Rubio-Campillo Xavier
Computer Applications in Science & Engineering department, Barcelona Supercomputing Centre, Barcelona, Spain.
PLoS One. 2016 Jan 5;11(1):e0146491. doi: 10.1371/journal.pone.0146491. eCollection 2016.
Computational models are increasingly being used to study historical dynamics. This new trend, which could be named Model-Based History, makes use of recently published datasets and innovative quantitative methods to improve our understanding of past societies based on their written sources. The extensive use of formal models allows historians to re-evaluate hypotheses formulated decades ago and still subject to debate due to the lack of an adequate quantitative framework. The initiative has the potential to transform the discipline if it solves the challenges posed by the study of historical dynamics. These difficulties are based on the complexities of modelling social interaction, and the methodological issues raised by the evaluation of formal models against data with low sample size, high variance and strong fragmentation.
This work examines an alternate approach to this evaluation based on a Bayesian-inspired model selection method. The validity of the classical Lanchester's laws of combat is examined against a dataset comprising over a thousand battles spanning 300 years. Four variations of the basic equations are discussed, including the three most common formulations (linear, squared, and logarithmic) and a new variant introducing fatigue. Approximate Bayesian Computation is then used to infer both parameter values and model selection via Bayes Factors.
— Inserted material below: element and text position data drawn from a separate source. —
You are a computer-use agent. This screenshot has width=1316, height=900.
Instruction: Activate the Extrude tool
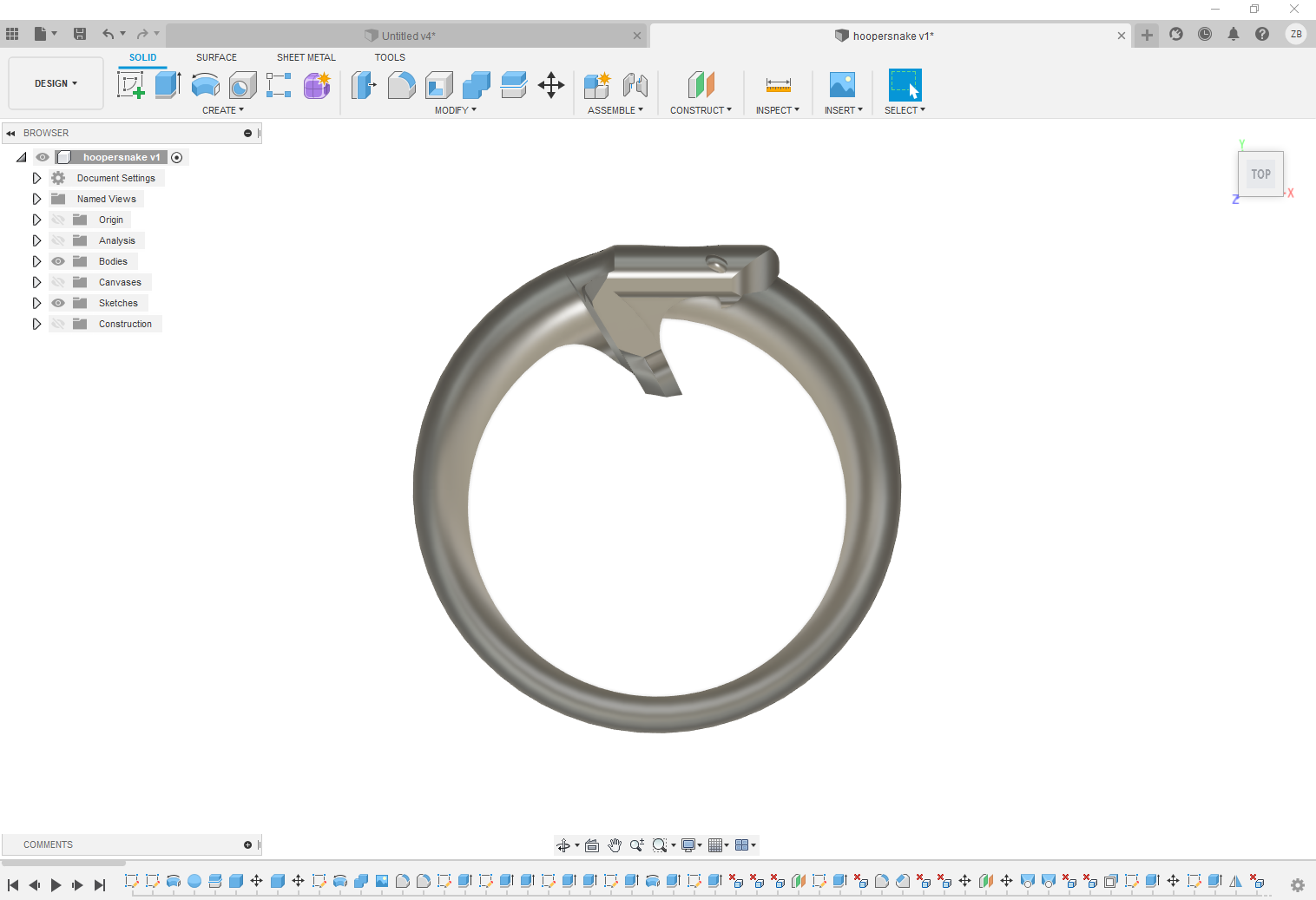[x=167, y=84]
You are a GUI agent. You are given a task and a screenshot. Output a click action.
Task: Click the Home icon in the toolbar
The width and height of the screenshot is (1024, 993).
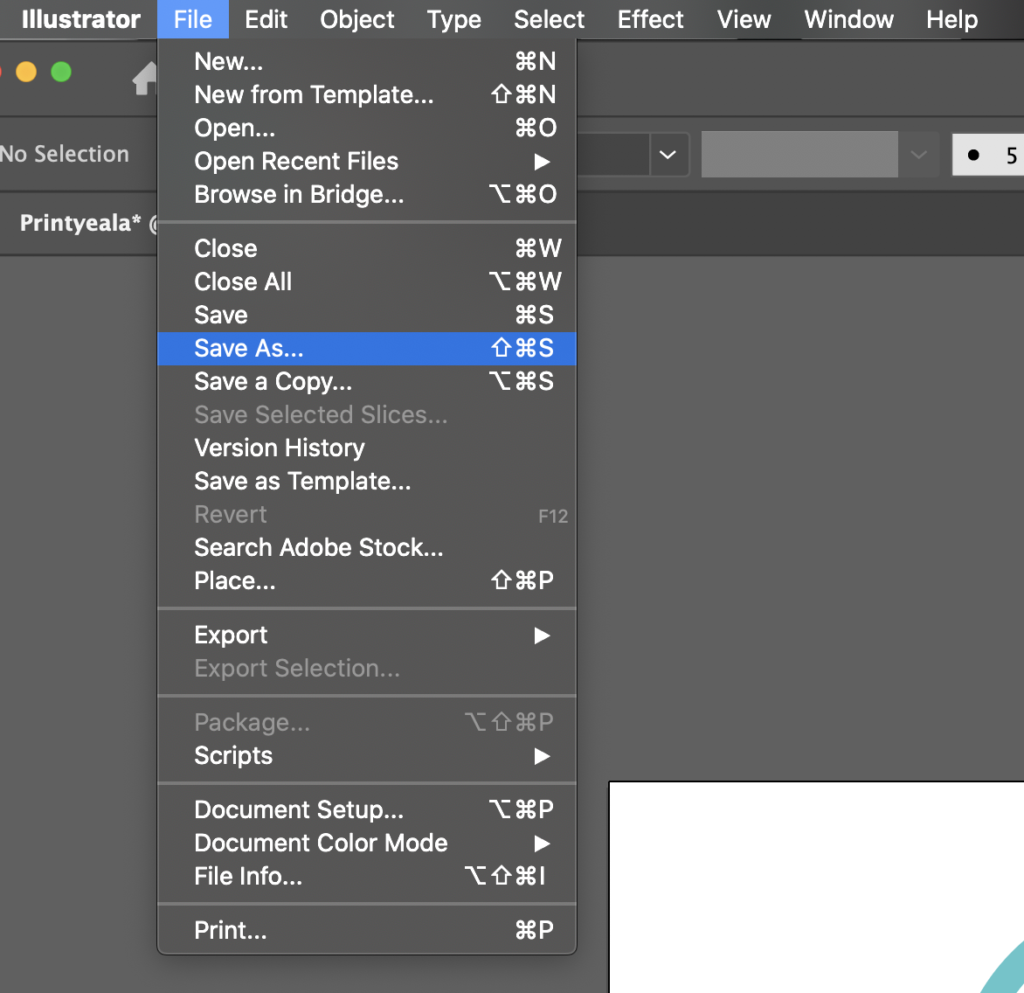point(146,77)
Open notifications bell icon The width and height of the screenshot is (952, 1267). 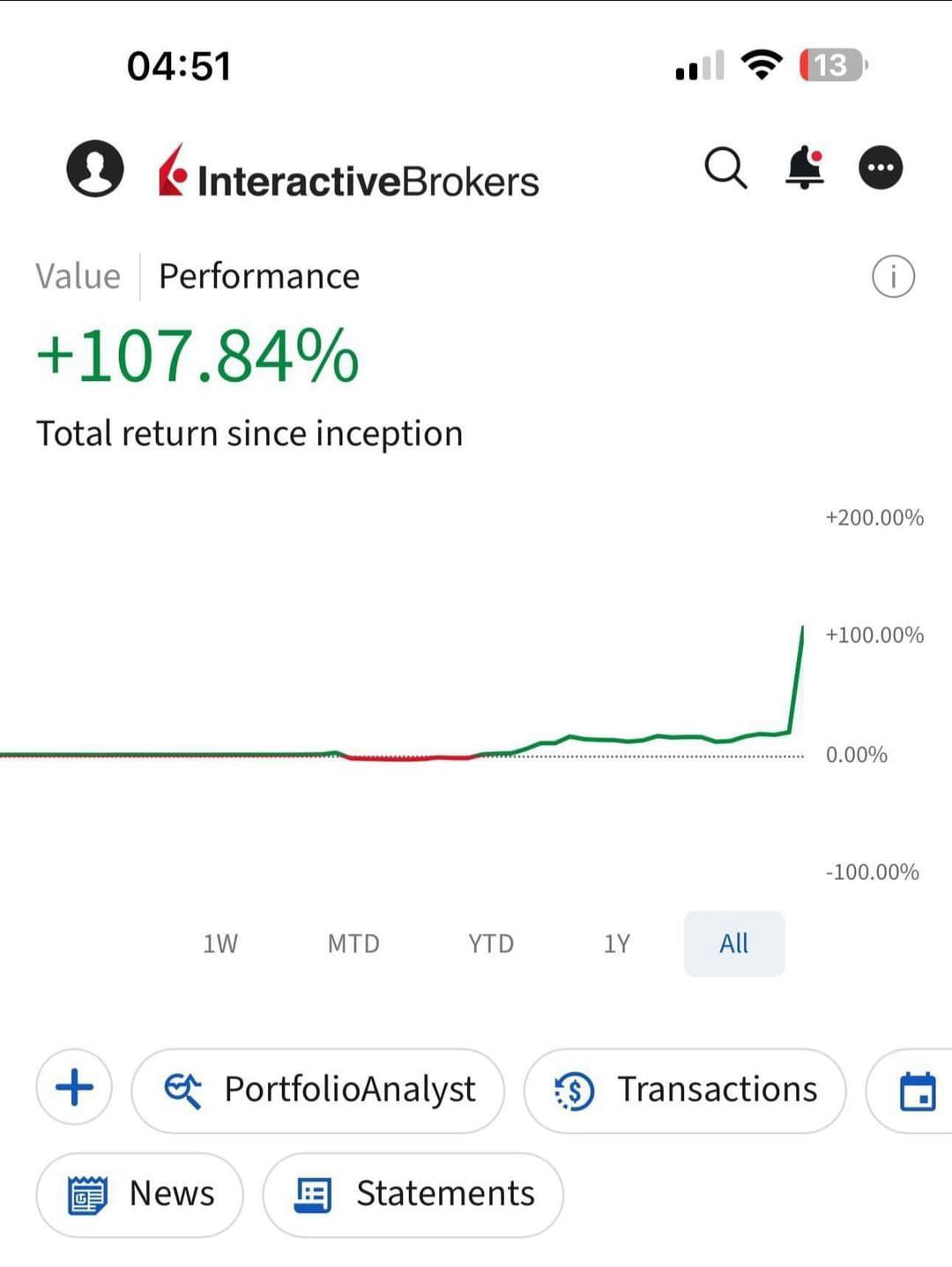point(805,168)
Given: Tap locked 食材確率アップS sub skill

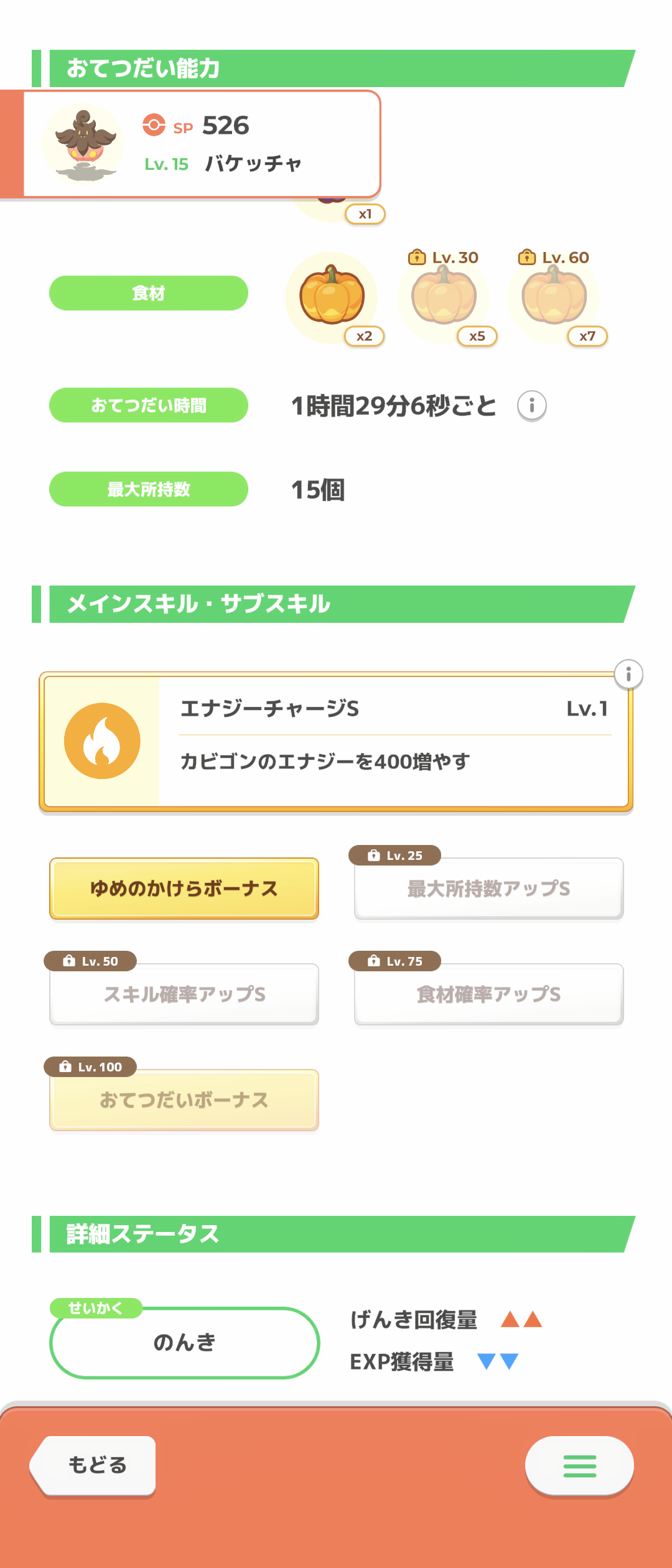Looking at the screenshot, I should pyautogui.click(x=488, y=994).
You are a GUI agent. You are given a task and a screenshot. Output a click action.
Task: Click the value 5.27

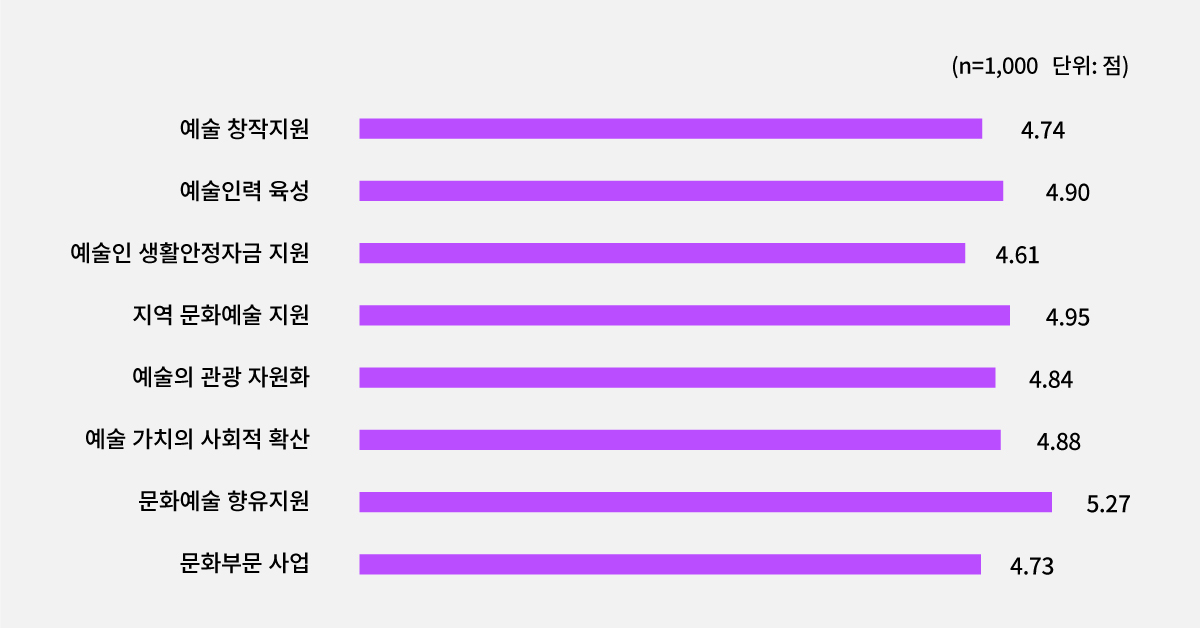(1108, 504)
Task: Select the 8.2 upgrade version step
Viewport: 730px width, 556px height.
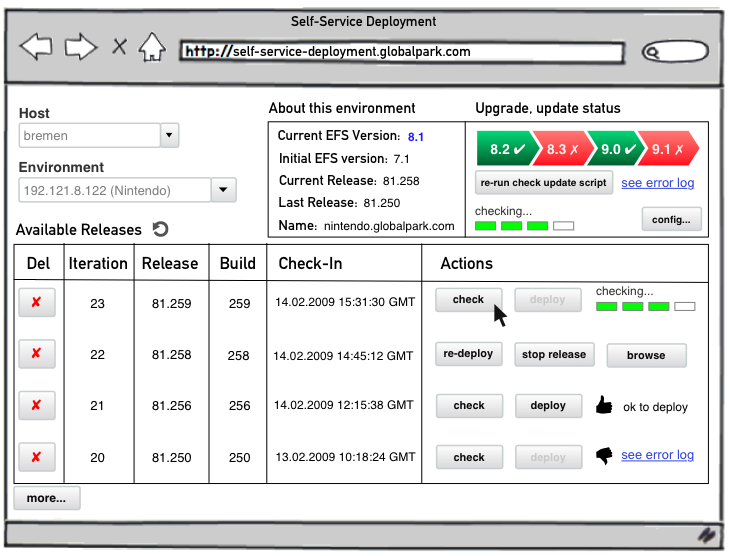Action: click(505, 149)
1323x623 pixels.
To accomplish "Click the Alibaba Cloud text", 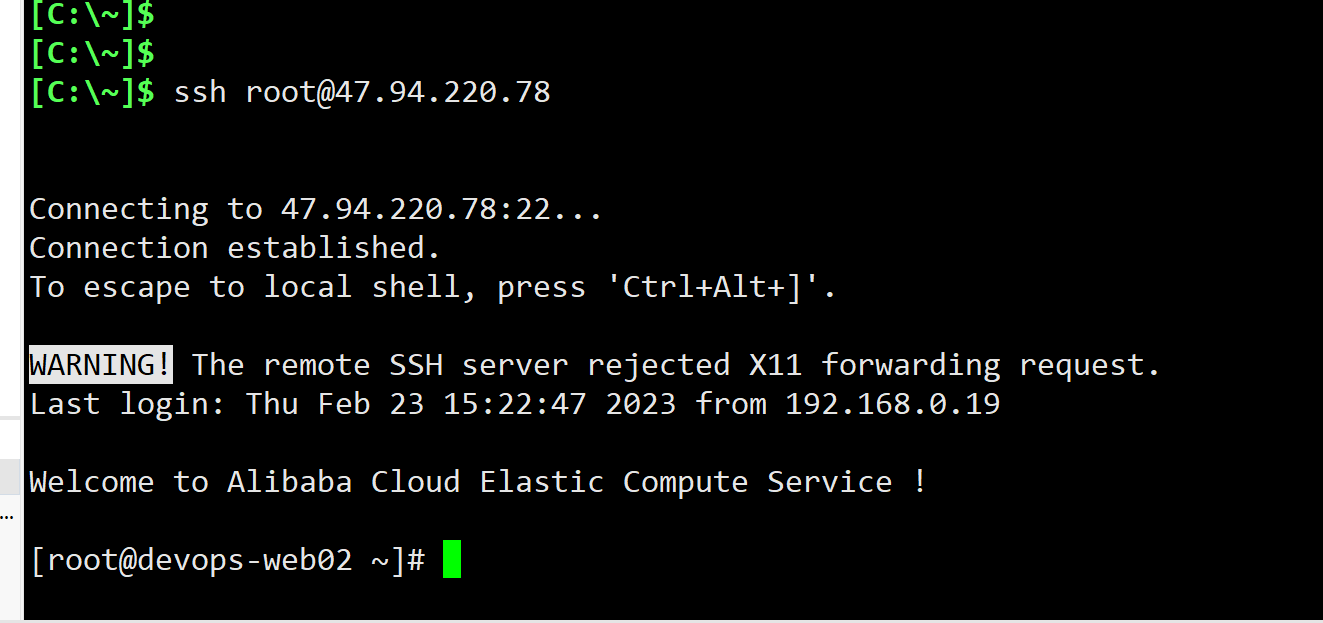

Results indicate decisive evidence favouring the new fatigue model. The interpretation of both parameter estimations and model selection provides new insights into the factors guiding the evolution of warfare. At a methodological level, the case study shows how model selection methods can be used to guide historical research through the comparison between existing hypotheses and empirical evidence.
计算模型越来越多地被用于研究历史动态。这一可被称为“基于模型的历史”的新趋势,利用最近发布的数据集和创新的定量方法,基于书面资料来增进我们对过去社会的理解。形式模型的广泛应用使历史学家能够重新评估数十年前提出的、因缺乏适当定量框架而仍存在争议的假设。如果该倡议能够解决历史动态研究带来的挑战,就有可能改变这一学科。这些困难基于社会互动建模的复杂性,以及针对样本量小、方差大且高度分散的数据评估形式模型所引发的方法论问题。
这项工作基于一种受贝叶斯启发的模型选择方法,研究了一种替代评估方法。针对一个包含跨越300年的一千多次战役的数据集,检验了经典的兰彻斯特战斗定律的有效性。讨论了基本方程的四种变体,包括三种最常见的形式(线性、平方和对数)以及一种引入疲劳的新变体。然后使用近似贝叶斯计算通过贝叶斯因子来推断参数值和进行模型选择。
结果表明有决定性证据支持新的疲劳模型。对参数估计和模型选择的解释为指导战争演变的因素提供了新的见解。在方法论层面,该案例研究展示了如何通过现有假设与经验证据的比较,利用模型选择方法来指导历史研究。